31 julho, 2006

O ônus da prova

Se todo o conhecimento humano é baseado na integração das nossas percepções, o conhecimento é contextual. Isto significa que o critério para determinar se algo é verdade não é algo transcendental e sim a aplicação do pensamento racional: responder duas perguntas aparentemente simples: “Qual a evidência de que isto é verdade?” e “Isto contradiz algo do que já sei?”
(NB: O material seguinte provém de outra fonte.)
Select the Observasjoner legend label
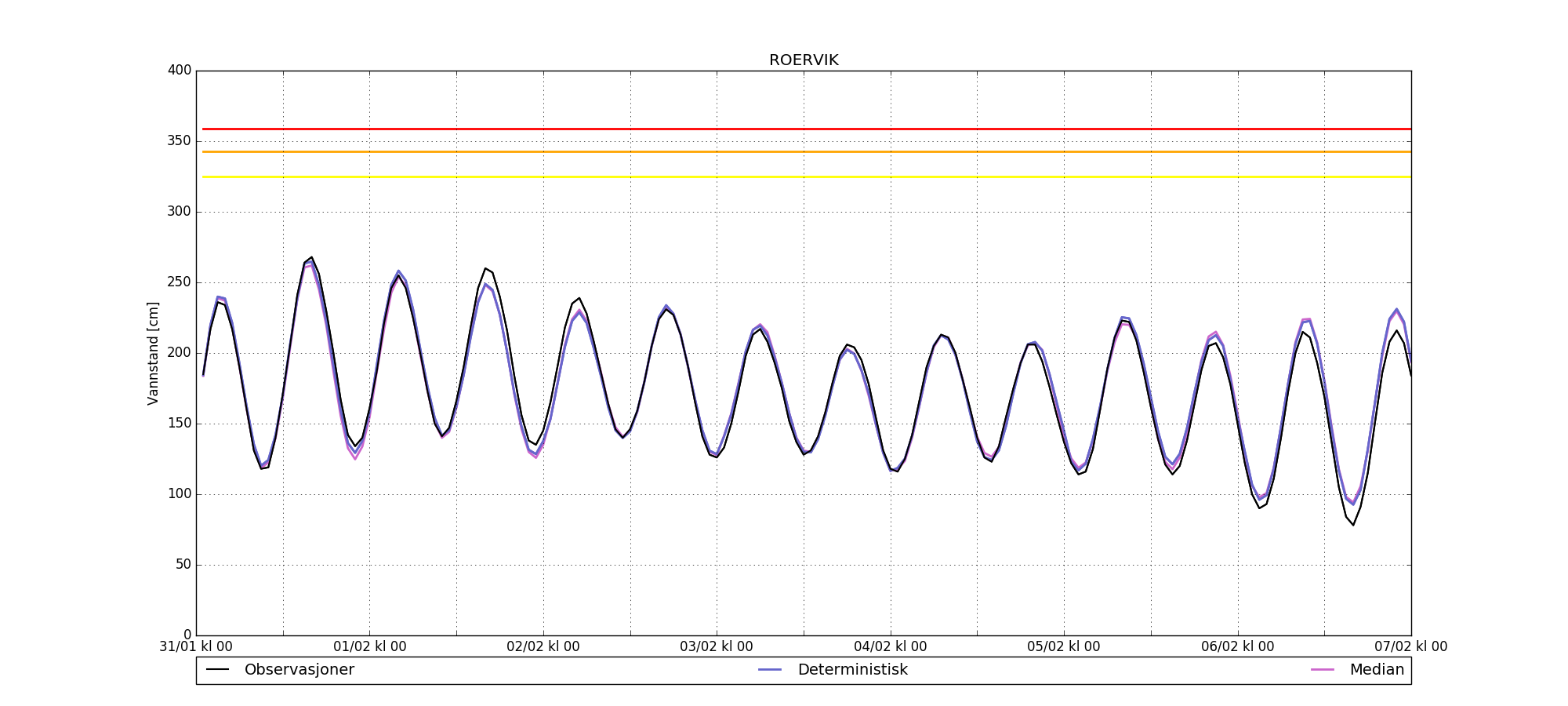 pos(299,670)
A primeira pergunta decorre diretamente da metafísica. A precedência da existência assegura que coisas existem. Aquilo que existe possui identidade, possui uma natureza específica, aquilo que não existe também não pode possuir propriedade alguma.

Uma afirmação positiva é uma afirmação que identifica algum existente ou um aspecto de um existente – tal como “peixes existem” ou “o céu é azul”. Uma afirmação negativa é uma afirmação que nega a existência de algo ou alguma propriedade de um existente – tal como “gorilas não são racionais” ou “não existe vida inteligente na Lua”.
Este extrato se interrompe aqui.